Durante uma crise de convulsão, existem algumas medidas a serem seguidas. Martins destaca que, se for a primeira vez, é importante observar o tempo de duração para informar ao médico. Ao contrário do que a cultura popular passa, ele não recomenda botar algo na boca da vítima ou “tentar puxar a língua”.

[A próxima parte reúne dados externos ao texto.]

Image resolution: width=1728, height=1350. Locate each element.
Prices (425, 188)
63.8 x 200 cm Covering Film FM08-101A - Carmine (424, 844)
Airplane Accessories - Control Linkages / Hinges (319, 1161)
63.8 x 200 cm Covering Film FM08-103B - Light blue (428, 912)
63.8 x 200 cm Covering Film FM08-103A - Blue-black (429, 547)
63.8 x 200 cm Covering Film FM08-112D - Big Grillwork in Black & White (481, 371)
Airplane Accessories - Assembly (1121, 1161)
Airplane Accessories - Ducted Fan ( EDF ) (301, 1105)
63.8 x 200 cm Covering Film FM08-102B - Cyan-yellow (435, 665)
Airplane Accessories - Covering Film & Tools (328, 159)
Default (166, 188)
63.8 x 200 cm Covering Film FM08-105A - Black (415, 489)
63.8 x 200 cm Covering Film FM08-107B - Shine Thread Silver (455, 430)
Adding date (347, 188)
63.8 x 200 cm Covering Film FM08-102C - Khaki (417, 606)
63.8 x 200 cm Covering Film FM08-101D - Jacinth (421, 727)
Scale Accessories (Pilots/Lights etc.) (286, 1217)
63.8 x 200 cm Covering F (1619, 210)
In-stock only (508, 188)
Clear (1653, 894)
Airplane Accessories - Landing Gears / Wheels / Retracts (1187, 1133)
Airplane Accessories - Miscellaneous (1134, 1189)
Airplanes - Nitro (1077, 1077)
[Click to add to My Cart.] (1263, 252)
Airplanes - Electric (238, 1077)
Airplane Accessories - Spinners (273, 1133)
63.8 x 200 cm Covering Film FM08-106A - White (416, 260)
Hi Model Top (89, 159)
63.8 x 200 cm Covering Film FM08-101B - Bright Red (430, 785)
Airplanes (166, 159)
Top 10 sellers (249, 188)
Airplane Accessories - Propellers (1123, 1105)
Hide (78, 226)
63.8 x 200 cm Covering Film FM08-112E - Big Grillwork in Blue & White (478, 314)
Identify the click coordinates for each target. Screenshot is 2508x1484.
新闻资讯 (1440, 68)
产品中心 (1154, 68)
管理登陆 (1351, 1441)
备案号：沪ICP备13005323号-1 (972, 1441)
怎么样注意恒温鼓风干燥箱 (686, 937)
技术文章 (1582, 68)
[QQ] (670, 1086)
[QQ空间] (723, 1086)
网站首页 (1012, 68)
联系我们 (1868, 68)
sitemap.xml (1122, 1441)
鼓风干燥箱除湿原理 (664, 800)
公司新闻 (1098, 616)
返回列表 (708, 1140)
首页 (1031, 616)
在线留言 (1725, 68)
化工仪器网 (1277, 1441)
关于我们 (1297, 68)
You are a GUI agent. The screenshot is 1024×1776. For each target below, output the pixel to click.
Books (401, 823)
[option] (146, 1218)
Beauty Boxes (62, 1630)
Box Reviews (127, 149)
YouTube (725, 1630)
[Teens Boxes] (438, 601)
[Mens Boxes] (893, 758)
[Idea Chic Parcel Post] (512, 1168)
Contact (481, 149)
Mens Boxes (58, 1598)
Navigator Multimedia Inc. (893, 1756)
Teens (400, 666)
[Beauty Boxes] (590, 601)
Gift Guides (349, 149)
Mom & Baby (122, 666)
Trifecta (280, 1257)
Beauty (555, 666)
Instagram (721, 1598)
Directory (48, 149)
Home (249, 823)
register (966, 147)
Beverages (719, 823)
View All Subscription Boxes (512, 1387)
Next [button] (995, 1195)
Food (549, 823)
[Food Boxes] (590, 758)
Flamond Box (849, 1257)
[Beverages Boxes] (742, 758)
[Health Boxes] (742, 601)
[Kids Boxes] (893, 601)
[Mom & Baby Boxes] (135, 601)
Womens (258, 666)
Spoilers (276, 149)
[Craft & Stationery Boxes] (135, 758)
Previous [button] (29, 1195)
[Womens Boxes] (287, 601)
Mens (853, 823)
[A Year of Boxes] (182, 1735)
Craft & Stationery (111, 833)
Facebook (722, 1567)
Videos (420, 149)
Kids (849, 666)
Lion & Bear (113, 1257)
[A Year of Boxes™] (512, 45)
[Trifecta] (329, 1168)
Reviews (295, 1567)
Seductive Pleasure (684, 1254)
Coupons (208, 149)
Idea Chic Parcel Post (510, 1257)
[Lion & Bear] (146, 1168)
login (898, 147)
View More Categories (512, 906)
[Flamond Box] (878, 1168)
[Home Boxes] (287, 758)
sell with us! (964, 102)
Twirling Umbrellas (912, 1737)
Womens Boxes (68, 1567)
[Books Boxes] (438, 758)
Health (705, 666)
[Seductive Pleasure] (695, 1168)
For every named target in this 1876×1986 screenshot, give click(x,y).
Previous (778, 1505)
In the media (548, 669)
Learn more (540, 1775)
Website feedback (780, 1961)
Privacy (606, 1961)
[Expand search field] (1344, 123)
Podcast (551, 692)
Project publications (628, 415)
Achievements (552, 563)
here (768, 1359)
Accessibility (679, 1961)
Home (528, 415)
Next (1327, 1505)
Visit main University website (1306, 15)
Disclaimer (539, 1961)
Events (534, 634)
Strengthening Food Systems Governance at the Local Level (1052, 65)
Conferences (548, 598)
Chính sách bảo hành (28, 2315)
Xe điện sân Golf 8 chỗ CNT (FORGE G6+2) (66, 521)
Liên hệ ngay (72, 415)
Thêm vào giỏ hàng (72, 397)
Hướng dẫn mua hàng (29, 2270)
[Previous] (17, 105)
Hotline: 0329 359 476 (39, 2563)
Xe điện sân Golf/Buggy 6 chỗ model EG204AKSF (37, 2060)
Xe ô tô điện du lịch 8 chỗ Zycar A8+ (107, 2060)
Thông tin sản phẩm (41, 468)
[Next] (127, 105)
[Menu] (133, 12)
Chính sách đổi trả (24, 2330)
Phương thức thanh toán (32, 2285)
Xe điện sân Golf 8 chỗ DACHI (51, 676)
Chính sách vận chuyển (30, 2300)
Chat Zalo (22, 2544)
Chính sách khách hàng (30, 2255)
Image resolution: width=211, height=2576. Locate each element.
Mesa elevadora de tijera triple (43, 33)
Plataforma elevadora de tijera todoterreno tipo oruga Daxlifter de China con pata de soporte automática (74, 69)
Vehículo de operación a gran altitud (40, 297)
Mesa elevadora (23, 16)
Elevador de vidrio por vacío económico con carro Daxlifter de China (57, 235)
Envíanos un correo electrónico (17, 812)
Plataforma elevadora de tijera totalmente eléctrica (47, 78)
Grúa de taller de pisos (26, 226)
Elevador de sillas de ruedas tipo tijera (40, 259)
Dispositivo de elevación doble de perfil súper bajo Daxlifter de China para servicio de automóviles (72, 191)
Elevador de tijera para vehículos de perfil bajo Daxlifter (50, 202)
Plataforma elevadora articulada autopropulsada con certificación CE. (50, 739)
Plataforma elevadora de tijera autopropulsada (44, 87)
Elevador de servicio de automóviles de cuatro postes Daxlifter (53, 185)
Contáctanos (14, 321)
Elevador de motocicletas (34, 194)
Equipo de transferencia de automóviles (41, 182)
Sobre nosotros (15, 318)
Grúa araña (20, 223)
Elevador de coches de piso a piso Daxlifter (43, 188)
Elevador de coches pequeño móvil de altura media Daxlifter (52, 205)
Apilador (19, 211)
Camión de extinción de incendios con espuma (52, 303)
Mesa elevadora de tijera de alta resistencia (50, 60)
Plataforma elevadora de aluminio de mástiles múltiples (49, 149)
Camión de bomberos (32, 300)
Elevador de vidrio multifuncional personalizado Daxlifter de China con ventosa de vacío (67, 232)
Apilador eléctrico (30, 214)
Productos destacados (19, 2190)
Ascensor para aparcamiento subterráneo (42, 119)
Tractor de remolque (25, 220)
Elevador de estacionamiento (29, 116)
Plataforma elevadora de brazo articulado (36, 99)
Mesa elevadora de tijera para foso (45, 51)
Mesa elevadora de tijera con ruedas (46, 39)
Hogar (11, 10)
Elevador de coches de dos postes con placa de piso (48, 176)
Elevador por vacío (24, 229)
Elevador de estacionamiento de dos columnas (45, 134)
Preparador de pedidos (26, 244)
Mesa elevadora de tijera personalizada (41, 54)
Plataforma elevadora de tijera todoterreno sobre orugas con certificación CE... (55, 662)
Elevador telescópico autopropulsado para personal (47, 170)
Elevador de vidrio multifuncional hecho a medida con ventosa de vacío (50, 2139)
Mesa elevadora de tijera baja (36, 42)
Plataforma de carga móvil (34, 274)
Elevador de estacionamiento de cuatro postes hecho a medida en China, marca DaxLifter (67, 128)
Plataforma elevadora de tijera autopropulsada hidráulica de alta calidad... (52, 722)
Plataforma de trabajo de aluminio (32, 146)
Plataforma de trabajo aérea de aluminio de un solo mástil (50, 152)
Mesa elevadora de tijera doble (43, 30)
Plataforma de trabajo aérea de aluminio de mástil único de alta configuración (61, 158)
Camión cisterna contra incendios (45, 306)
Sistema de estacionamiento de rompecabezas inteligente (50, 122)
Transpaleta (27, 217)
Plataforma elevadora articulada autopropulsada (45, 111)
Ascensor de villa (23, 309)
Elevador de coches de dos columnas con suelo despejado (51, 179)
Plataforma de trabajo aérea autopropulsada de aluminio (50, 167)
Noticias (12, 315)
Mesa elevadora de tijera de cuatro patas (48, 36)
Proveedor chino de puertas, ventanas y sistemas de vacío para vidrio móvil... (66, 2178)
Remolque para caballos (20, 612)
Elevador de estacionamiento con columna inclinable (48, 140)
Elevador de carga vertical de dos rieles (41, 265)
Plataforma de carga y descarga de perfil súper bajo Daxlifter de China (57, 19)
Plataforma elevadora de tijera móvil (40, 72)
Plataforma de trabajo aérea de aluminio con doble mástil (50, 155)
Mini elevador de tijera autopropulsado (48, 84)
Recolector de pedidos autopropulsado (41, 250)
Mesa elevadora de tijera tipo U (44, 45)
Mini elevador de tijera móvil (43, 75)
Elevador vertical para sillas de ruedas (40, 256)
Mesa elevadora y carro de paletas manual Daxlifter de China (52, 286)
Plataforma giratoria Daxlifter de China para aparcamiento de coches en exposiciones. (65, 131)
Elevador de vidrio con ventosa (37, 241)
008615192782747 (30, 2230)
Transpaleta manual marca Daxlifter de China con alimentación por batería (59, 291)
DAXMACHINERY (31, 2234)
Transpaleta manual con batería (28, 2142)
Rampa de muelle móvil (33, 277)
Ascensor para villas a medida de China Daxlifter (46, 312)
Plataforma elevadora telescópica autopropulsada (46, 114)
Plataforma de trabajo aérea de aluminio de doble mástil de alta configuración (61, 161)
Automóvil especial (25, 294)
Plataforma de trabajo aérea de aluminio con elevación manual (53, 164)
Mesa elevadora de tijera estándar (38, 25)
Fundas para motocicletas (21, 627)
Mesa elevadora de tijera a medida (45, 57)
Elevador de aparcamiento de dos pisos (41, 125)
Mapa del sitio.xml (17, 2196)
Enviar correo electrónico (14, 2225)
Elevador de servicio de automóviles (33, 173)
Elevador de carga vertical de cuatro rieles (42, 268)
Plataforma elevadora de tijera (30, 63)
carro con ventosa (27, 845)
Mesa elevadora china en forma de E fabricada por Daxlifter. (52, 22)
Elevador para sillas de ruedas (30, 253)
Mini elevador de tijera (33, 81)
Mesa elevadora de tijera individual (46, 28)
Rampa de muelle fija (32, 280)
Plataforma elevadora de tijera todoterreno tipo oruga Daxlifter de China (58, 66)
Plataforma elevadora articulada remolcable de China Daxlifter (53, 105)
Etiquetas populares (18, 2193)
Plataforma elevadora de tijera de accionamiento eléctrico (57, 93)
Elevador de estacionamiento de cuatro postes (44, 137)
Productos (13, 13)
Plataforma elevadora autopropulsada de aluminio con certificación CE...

— A primeira coisa é manter a calma, afastar os móveis onde a pessoa possa se bater. Depois, deixe ela de lado e coloque algo para não bater a cabeça no chão. É importante salientar para não tentar retirar a língua da boca para a pessoa não se afogar, isso não existe, as pessoas acabam fazendo isso e se machucando — explica.
Tratamento
O tratamento da epilepsia tem como base remédios que inibem descargas elétricas involuntárias no cérebro. De acordo com o neurologista, em dois terços dos casos tratados adequadamente o paciente não sofre mais com as crises. O Sistema Único de Saúde (SUS) disponibiliza todo o tratamento e acompanhamento médico necessário desde o diagnóstico da doença.
— Os remédios atuam estabilizando a energia cerebral, estabilizando os neurônios entre excitação e inibição. São altamente efetivos, muitas pessoas conseguem conviver sem as crises — comenta.
Em alguns casos, há necessidade ou possibilidade de intervenção cirúrgica. No Hospital São Lucas, já foram operados mais de 2.500 pacientes, até mesmo de diferentes países, como Bolívia, Chile e Uruguai. O procedimento é realizado para retirar a região afetada pela doença, muitas vezes levando ao controle completo da patologia - às vezes à cura.
— Quando conseguimos identificar o local do cérebro onde ocorrem essas crises, realizamos a cirurgia e retiramos essa parte para estabilizar a doença —
Alguns métodos de neuro-estimulação também auxiliam no controle da doença, como o estimulador do Nervo Vago e novos medicamentos. Martins destaca o uso de canabidiol, que permitiu uma “melhora exponencial” em alguns pacientes tratados por ele.